Wagner was insulted. “To say to someone, we’ll pay for you to die, but not pay for you to live, it’s cruel,” she told the Eugene, Oregon, Register-Guard. “Who do they think they are?”
Currently, Oregon is the only state in the United States that has legalized PAS. They say it’s about compassion and allowing the terminally ill a “death with dignity.” However, the country is actually split on the issue. A Harris Interactive poll from September 2007 found over one-third of the adults surveyed support PAS, while nearly that many opposed it.
Where is PAS headed in the rest of the country? Some recent events would suggest perhaps nowhere. Last year, the Vermont Legislature defeated attempts to legalize PAS, and earlier this year, a similar bill died in a Wisconsin Senate committee.
However, Dr. Paul J. Hoehner, an anesthesiologist from Richmond, Virginia, and a Harvey fellow of theology, ethics and culture at the University of Virginia says, despite the recent setbacks, trends in the United States favor the expansion and further acceptance of PAS.
The main factor driving the U.S. toward approval of PAS is the increasing economic strain of the health care system. Hoehner believes that PAS will move away from its current “I’ll choose when I die” mentality to one of the terminally ill patient feeling “I need to die now” because his care is such a burden on the family, the state and the health care system. He says the elderly and the debilitated will be the first to feel the pressure, and the health care system will move farther and farther away from individual choice.
He feels Wagner’s situation in Oregon will soon become the norm rather than the exception. “I think that is an inevitable trend,” he said. “So much is driven by money and taxpayer systems. That’s a scary thing when insurance will, you know, they won’t pay for cures anymore, but they will pay for the easy way out.”
Another impetus moving the U.S. toward acceptance of PAS is aging Baby Boomers. Hoehner believes this is still an issue of economics as well. “We’re spending so much money on that population [the elderly] at the end of life,” said Hoehner. “We’re searching for cheaper alternatives to paying for therapy.”
He expects that the U.S. will move toward defining the ethical treatment of the elderly as “doing away with the suffering by doing away with the patient.”
Oregon plus one
This November, Washington voters will decide on Initiative 1000, which would legalize PAS in that state. The initiative is almost identical in wording to Oregon’s Death with Dignity Act that was passed in 1994.
Dr.

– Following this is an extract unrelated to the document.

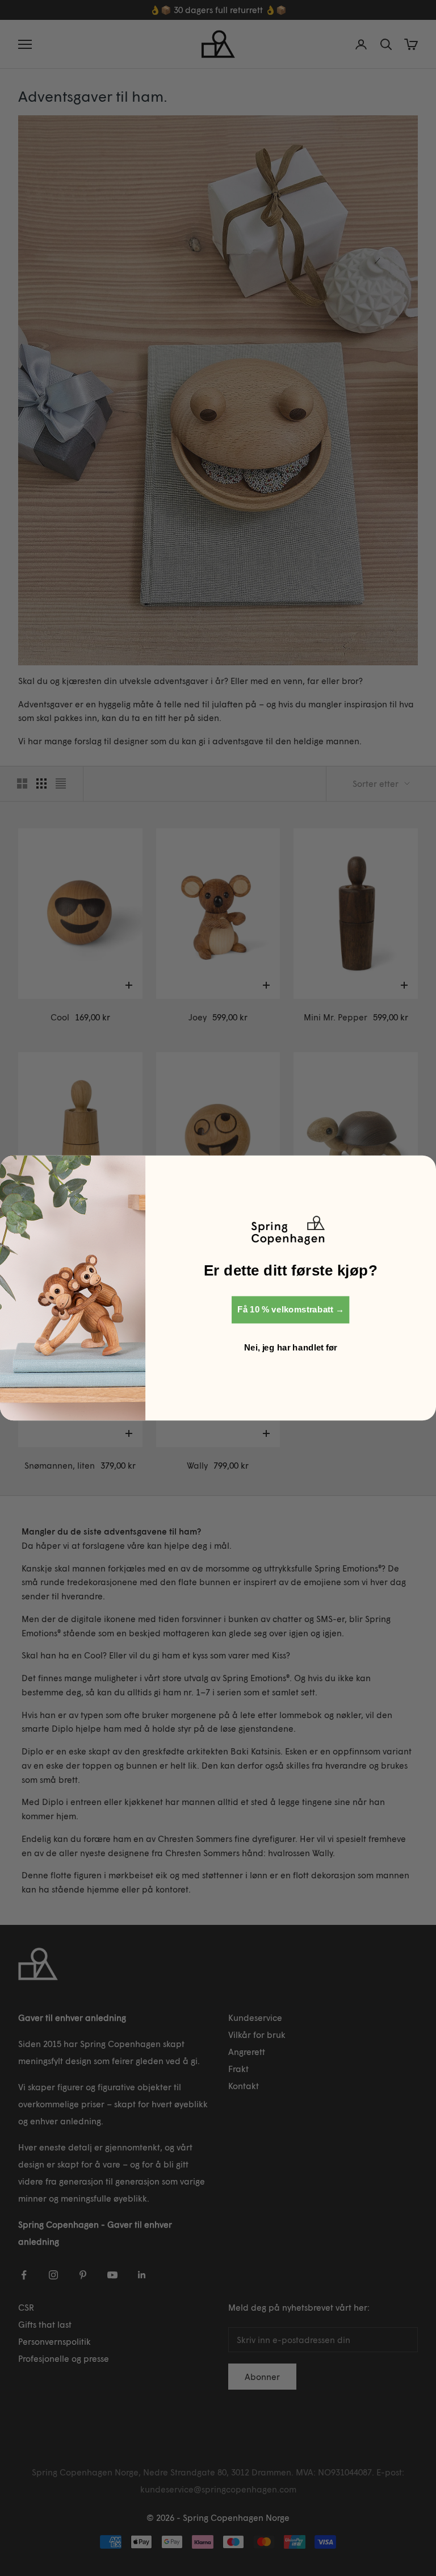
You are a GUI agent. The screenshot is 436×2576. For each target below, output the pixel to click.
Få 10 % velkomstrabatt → (290, 1309)
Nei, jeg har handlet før (290, 1347)
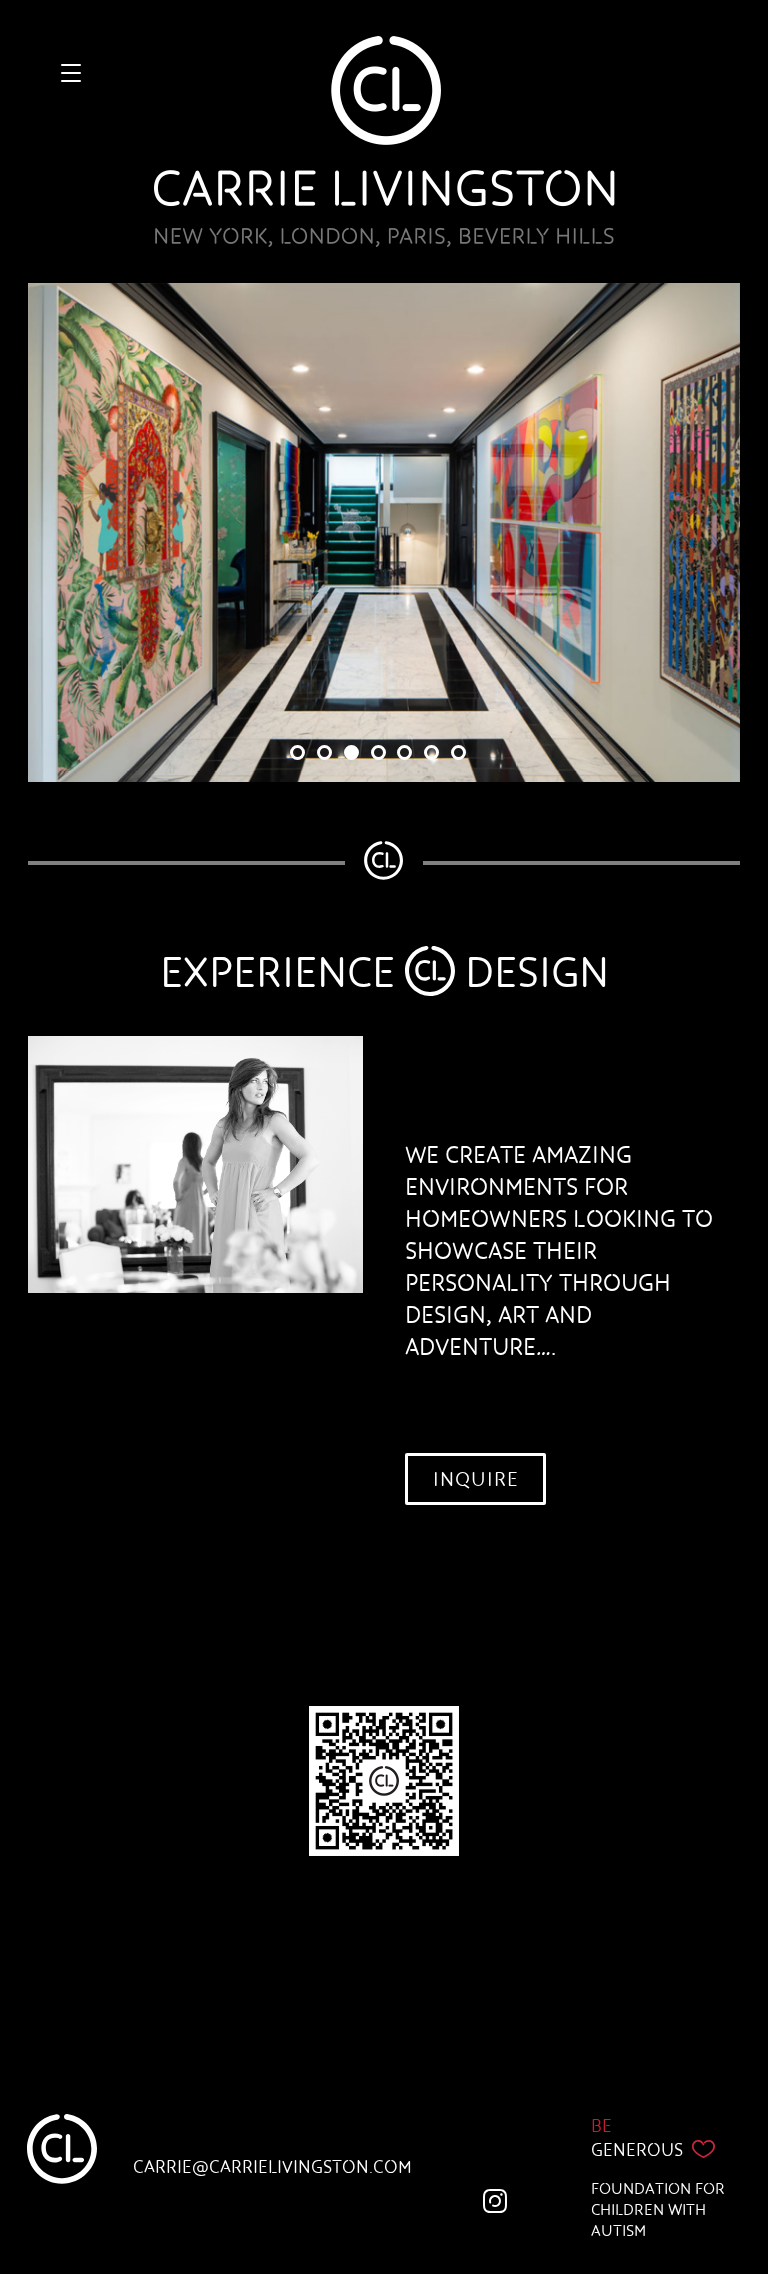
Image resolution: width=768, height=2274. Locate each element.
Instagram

Shane Macaulay, spokesman for the Coalition Against Assisted Suicide in Washington, says the national campaign supporting PAS is being fought by proxy in his state. He said they call it “Oregon plus one, which is, you’ve got Oregon now, get another state, and then the dominoes will begin to fall.”
Macaulay says it’s vitally important for all Americans to get involved in stopping PAS from becoming legal in Washington. “Their [PAS supporters’] goal is to start with small and restricted scope of application, saying, ‘Oh, it’s only applying to people who are terminal, in their last six months of life, and such.’” Macaulay continued, “And then once they get it out with enough critical mass of states involved, then they can start to push the envelope and expand those so-called safeguards and criteria.”
Macaulay said the bottom line is this. “The amount of money being spent on health care in this country is going up exceedingly rapidly, in a way that we’re not going to be able to continue to pay. The Medicare hospital fund goes insolvent in just 11 years from now, in 2019. The fear is if you legitimize assisted suicide as a medical practice, then it’s going to be used as a cost-savings tool.”
Richard John Neuhaus, a Catholic priest and author, once wrote that bioethicists subtly “guide the unthinkable on its passage through the debatable on its way to becoming the justifiable, until it is finally established as the unexceptional.” Both Hoehner and Macaulay believe that theory is true regarding the debate of pro-life issues in the United States. Hoehner says the more that PAS, abortion, embryonic stem cell research, cloning and the like are in the forefront of the public eye, the more they do to erode the inherent value of life.